Lord Eassie, delivering the opinion of the court in the Mirza case, observed that the right to marry and to found a family was in itself a fundamental right protected by article 12 of the Convention, and it was inherent that right that married couples had the right to live together. It followed that in an application for leave to remain in, or to enter, the UK as a spouse of someone settled here, consideration had to be given to the rights of that other spouse. "What are in issue are the human rights of the married couple", he stated.

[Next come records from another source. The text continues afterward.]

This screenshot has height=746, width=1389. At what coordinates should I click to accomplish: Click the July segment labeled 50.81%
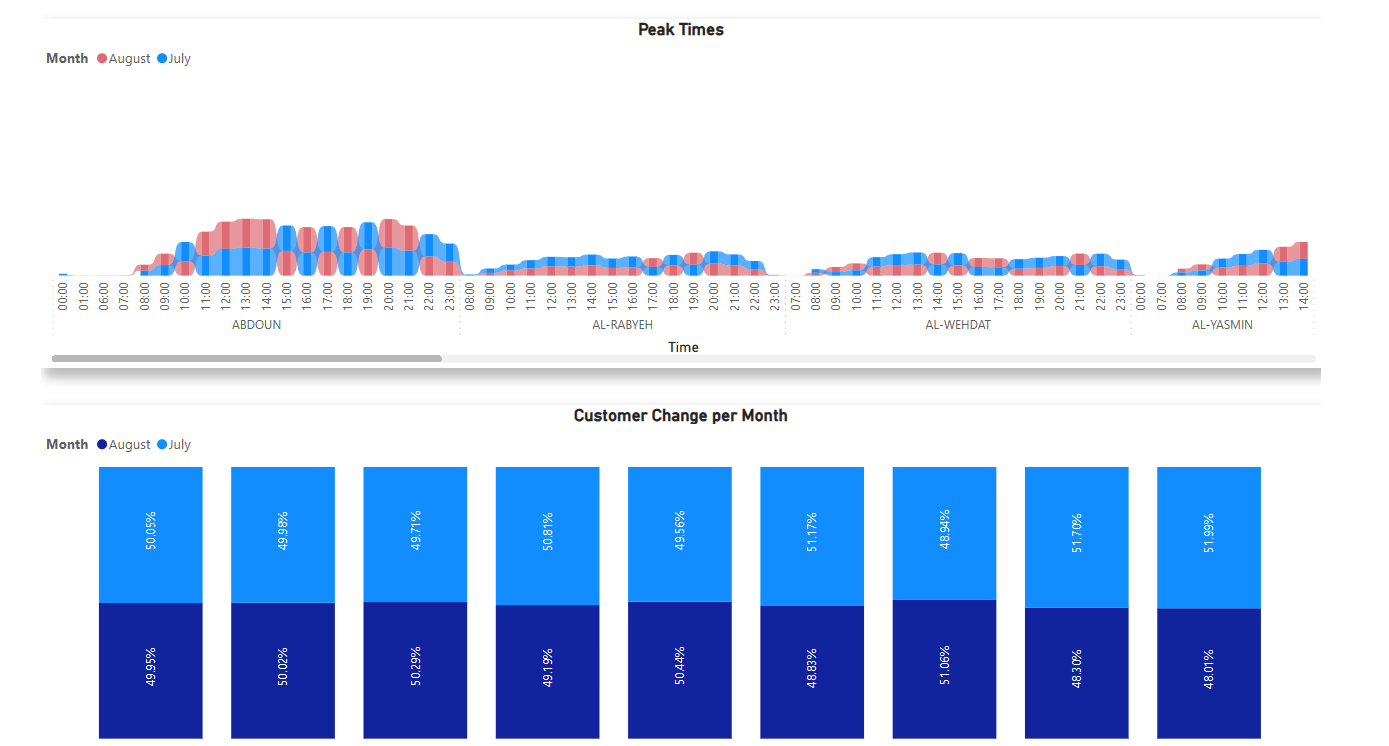click(x=547, y=535)
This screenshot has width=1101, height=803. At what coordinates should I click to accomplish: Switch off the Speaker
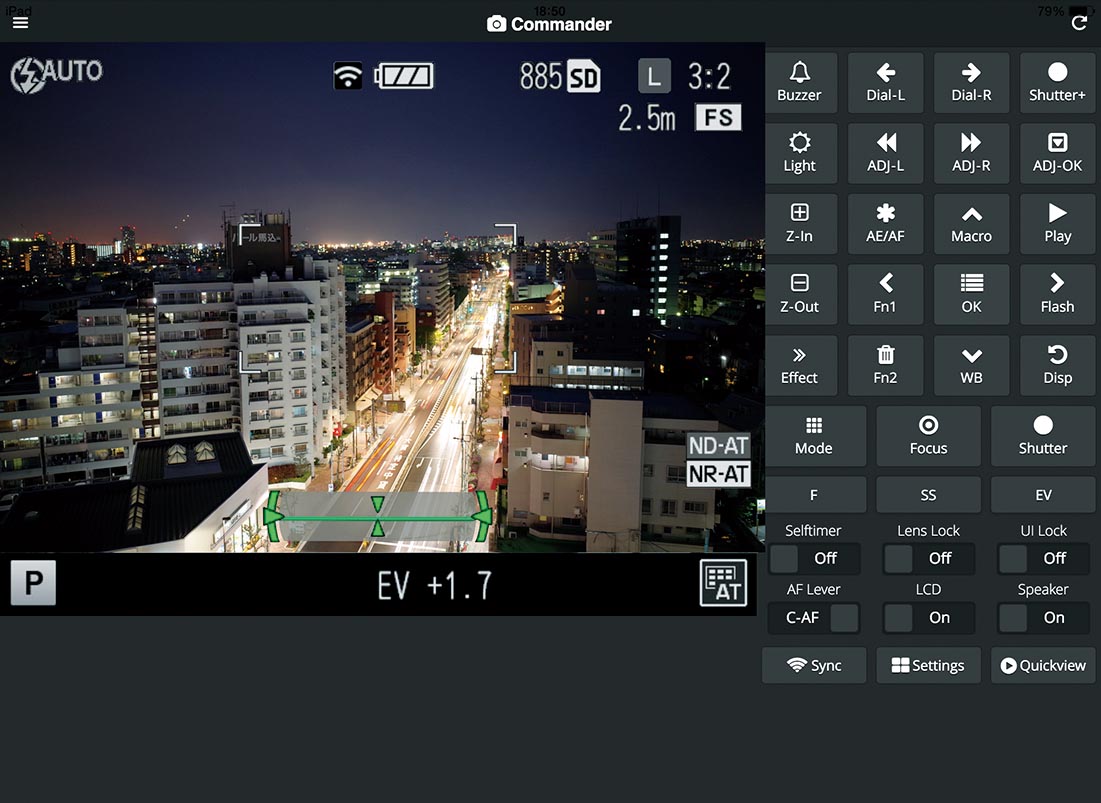[x=1043, y=618]
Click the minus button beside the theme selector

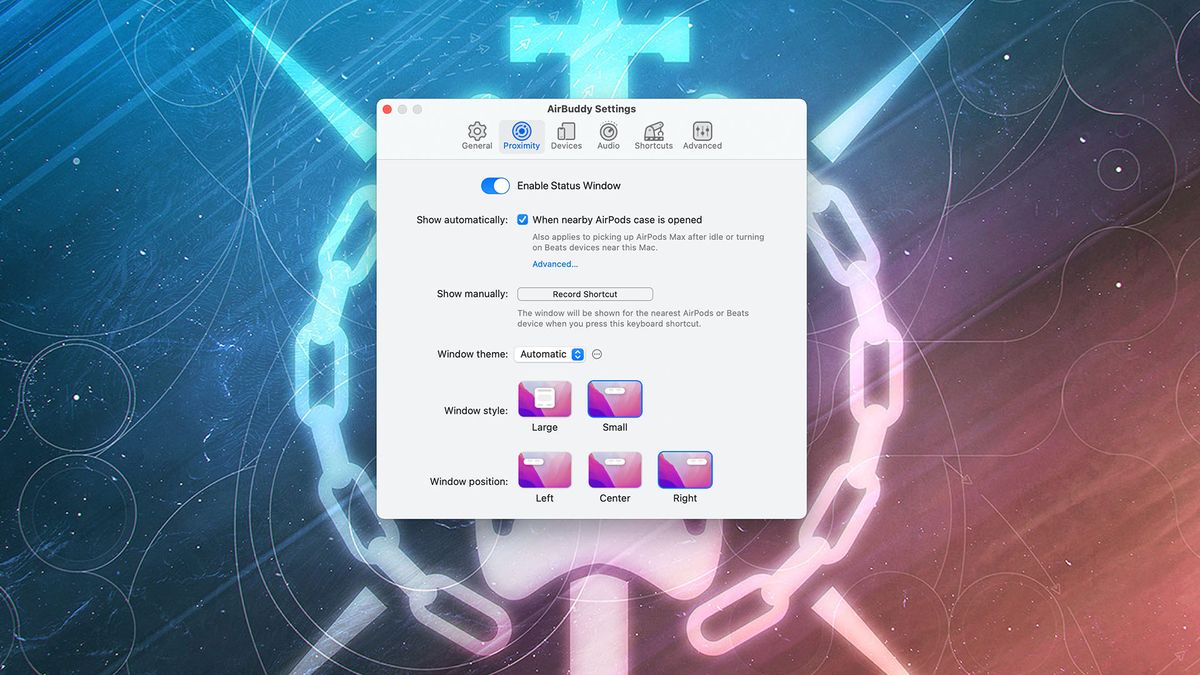(x=597, y=353)
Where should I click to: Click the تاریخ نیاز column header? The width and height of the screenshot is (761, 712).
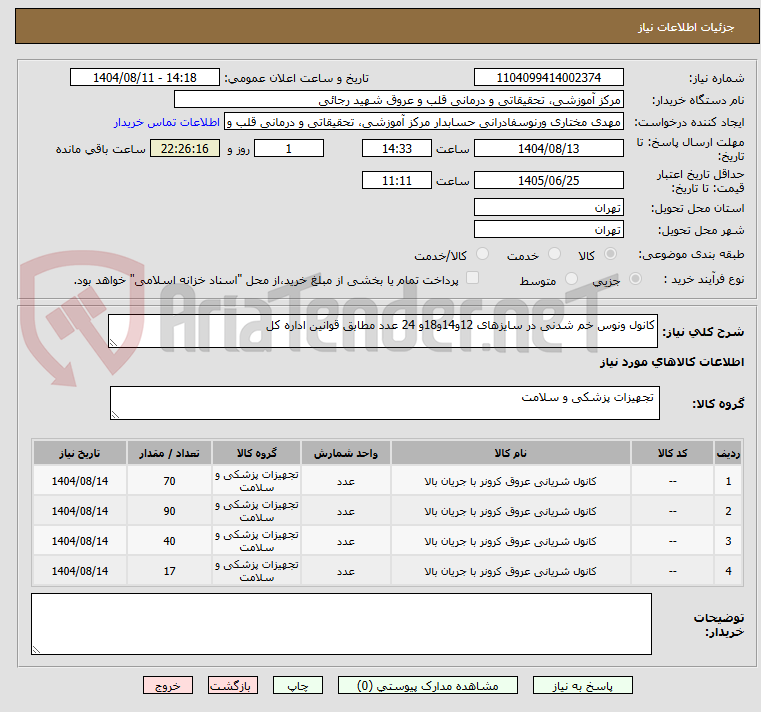[x=79, y=453]
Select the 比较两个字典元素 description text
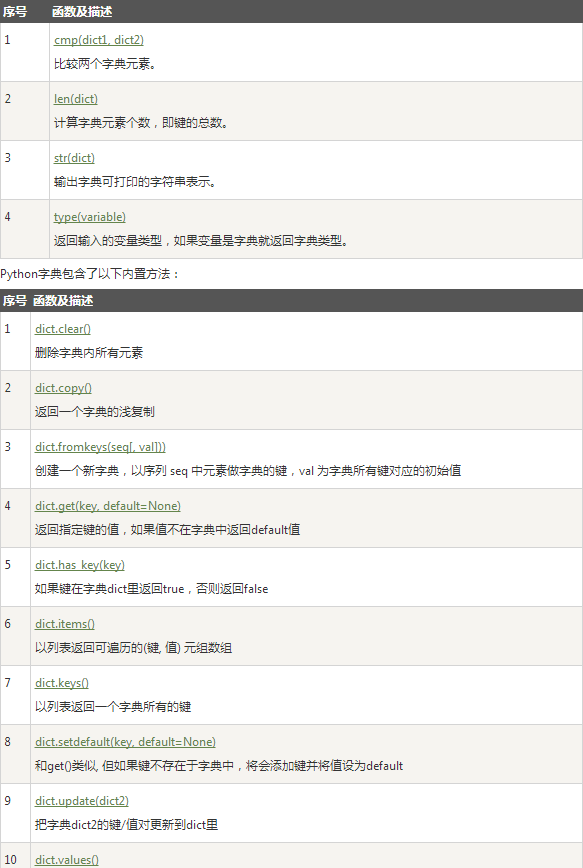 pyautogui.click(x=105, y=64)
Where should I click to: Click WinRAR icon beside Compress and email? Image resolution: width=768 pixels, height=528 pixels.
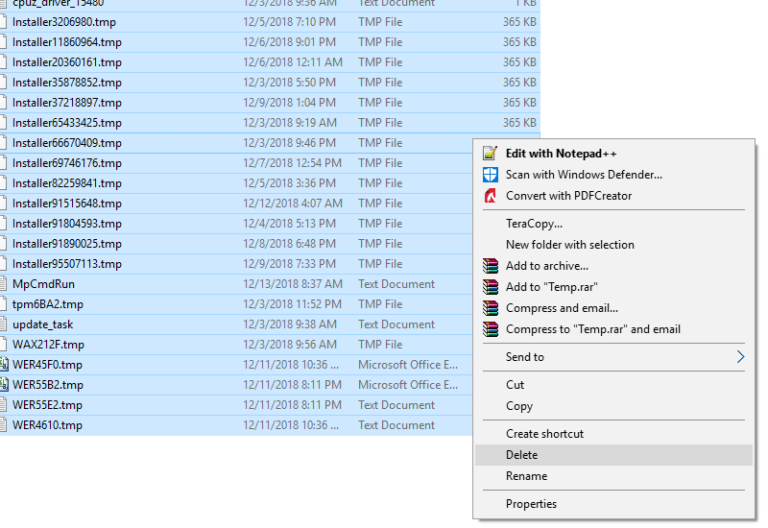490,308
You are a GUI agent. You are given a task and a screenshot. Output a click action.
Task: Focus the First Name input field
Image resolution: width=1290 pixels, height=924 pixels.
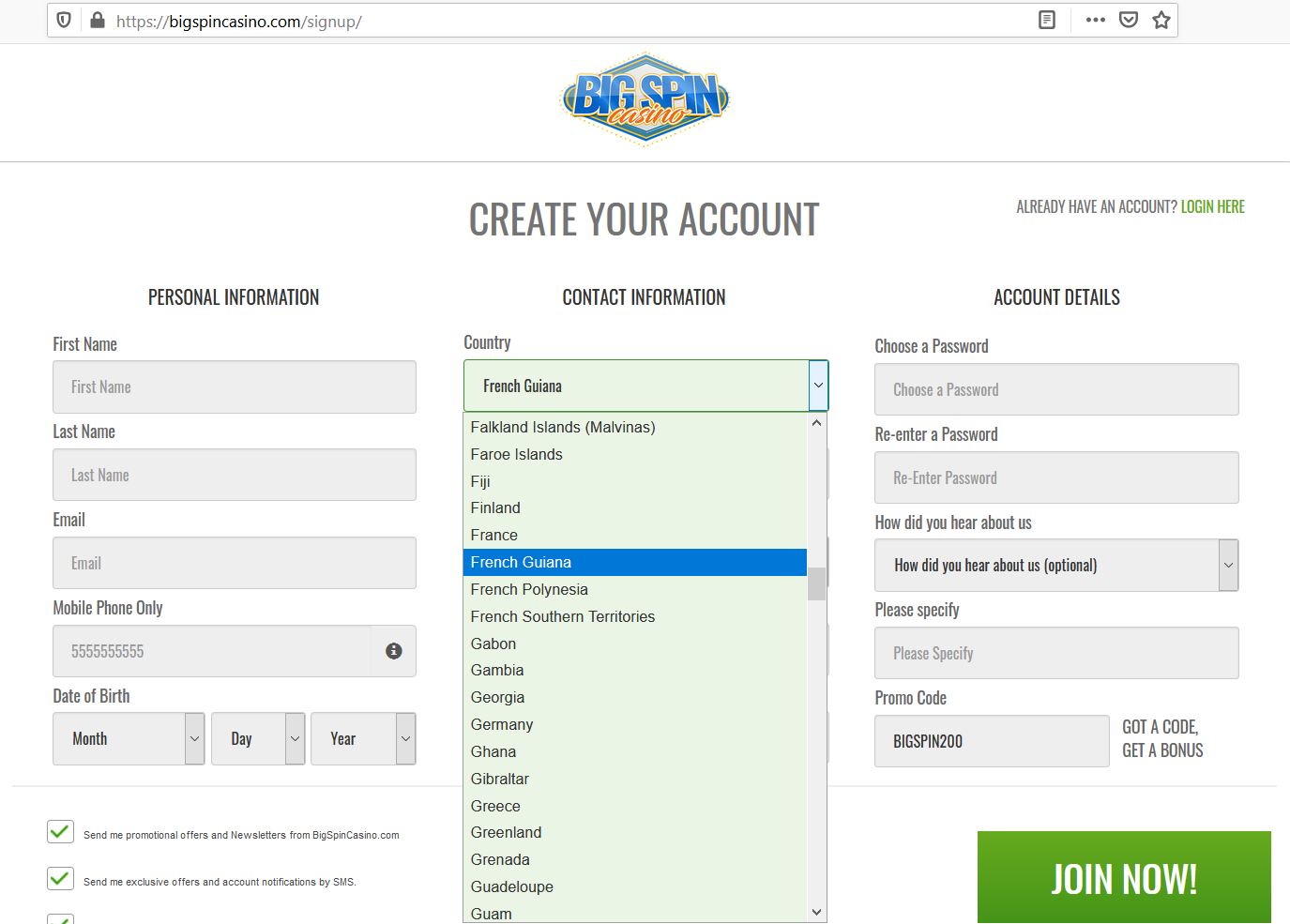point(235,387)
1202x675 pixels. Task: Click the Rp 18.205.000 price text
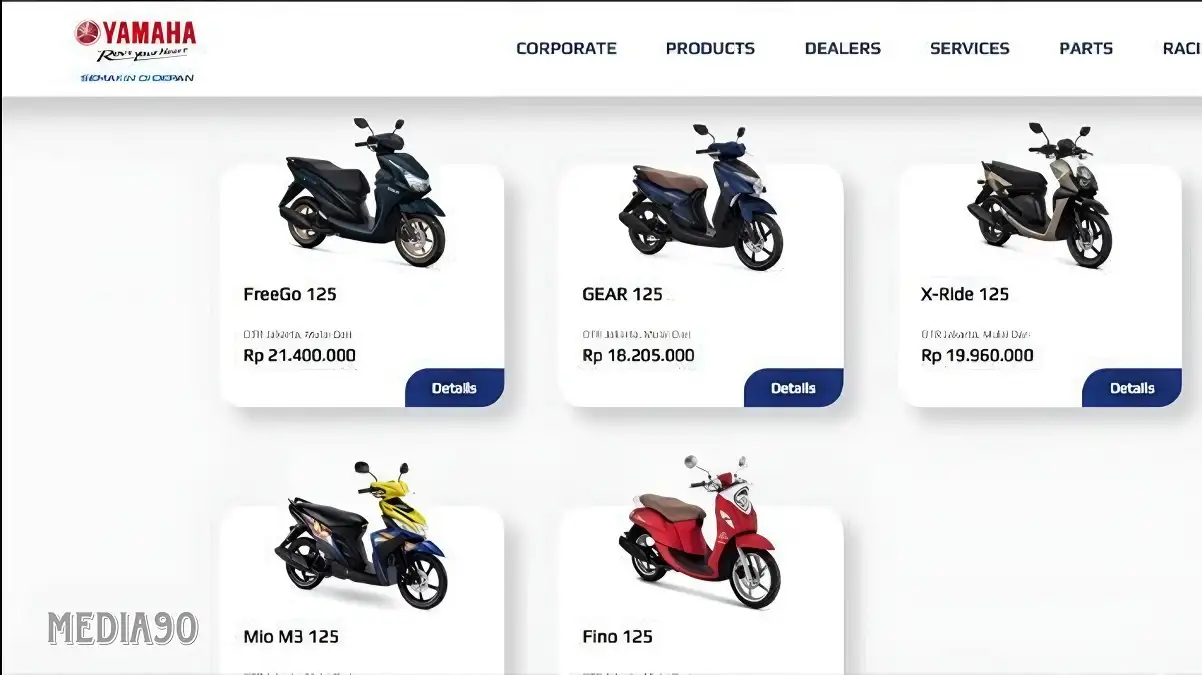click(x=638, y=355)
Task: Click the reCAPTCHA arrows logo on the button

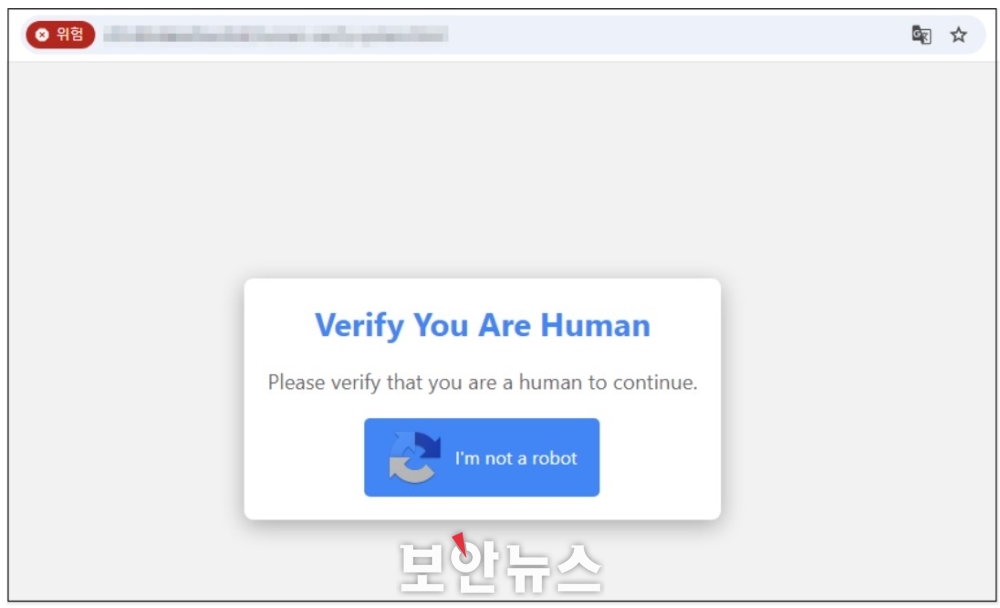Action: click(415, 457)
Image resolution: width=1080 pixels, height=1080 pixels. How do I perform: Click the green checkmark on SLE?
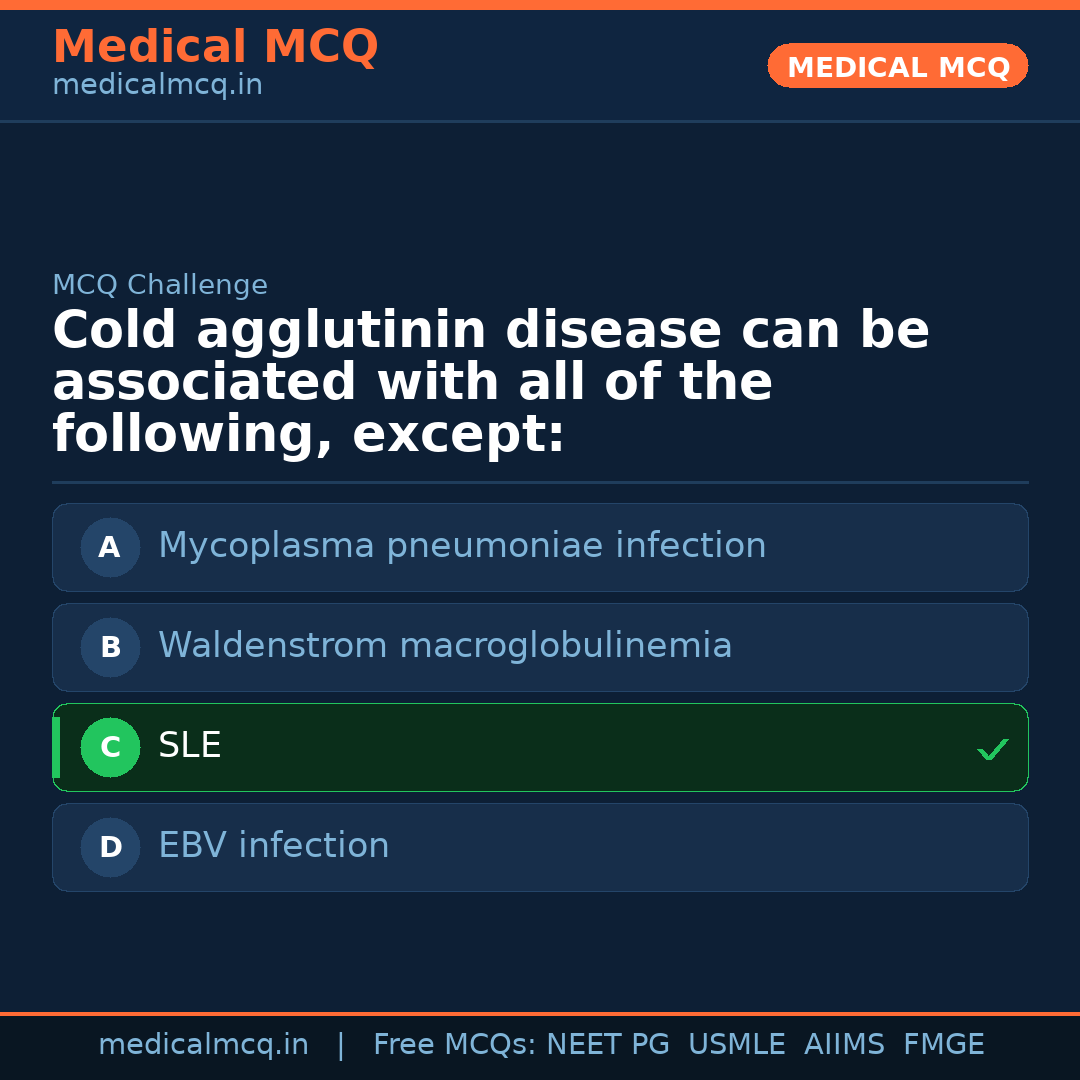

Mr Mirza's wife could not be required to leave the UK. While that did not require the automatic granting of his application, it was "clear that the author of the [decision] letter proceeded entirely on the basis that the petitioner’s wife should go with him to live in Pakistan", Lord Eassie ruled. "That approach ignores the fact of her native British citizenship; it fails to consider that the refusal of leave may result in the indefinite separation of the married couple and whether that indefinite separation can be justified as a proportionate interference with their fundamental right to cohabit as a married couple. We therefore consider that counsel for the petitioner is well founded in his submission that by ignoring the rights flowing to Mrs Mirza by her citizenship of the United Kingdom and assuming that she must go to Pakistan to preserve the substance of her marriage, the decision involved an error of law".
The decision taker also applied the wrong test in relation to article 8 in proceeding upon the basis whether refusal of leave to remain would lead to “unjustifiably harsh consequences”: the issue was whether the interference with private and family life could be justified by the Secretary of State as proportionate to some legitimate objective. The fact that Mr Mirza's immigration status was "precarious" did not "elide the need for a specific, individual assessment of the whole facts including the degree to which it may be said that the status of the relevant party was truly precarious" – as to which the unqualified approval to the marriage was among the relevant factors.
In the Khan case, counsel for the Advocate General accepted that the decision taker had failed to consider article 8 separately from the Immigration Rules, but argued that this was not material where the only consideration put forward was the fact of the marriage. However Lord Eassie, again speaking for the court, said it was also relevant that removal to Pakistan would have material financial and housing consequences for Mrs Khan; and, importantly, given the security situation in Pakistan, there were evident concerns for her safety. "Further, in our opinion, any assessment of the proportionality of the refusing of leave would require to consider carefully the consequences for the petitioner’s wife of requiring her to leave the United Kingdom or forfeit the substance of her marriage."
The court also rejected the proposition "that in any case in which at the time of contracting marriage the immigration status of one of the parties was precarious (seemingly to any extent), then some 'exceptional circumstance' must be found before any question of an infringement of article 8 ECHR may arise": the Human Rughts Court decision founded on made it clear that whether an interference with private and family life might be justified by the state as proportionate to a legitimate aim depended on an evaluation of the whole circumstances of the case. The reclaiming motion was therefore refused.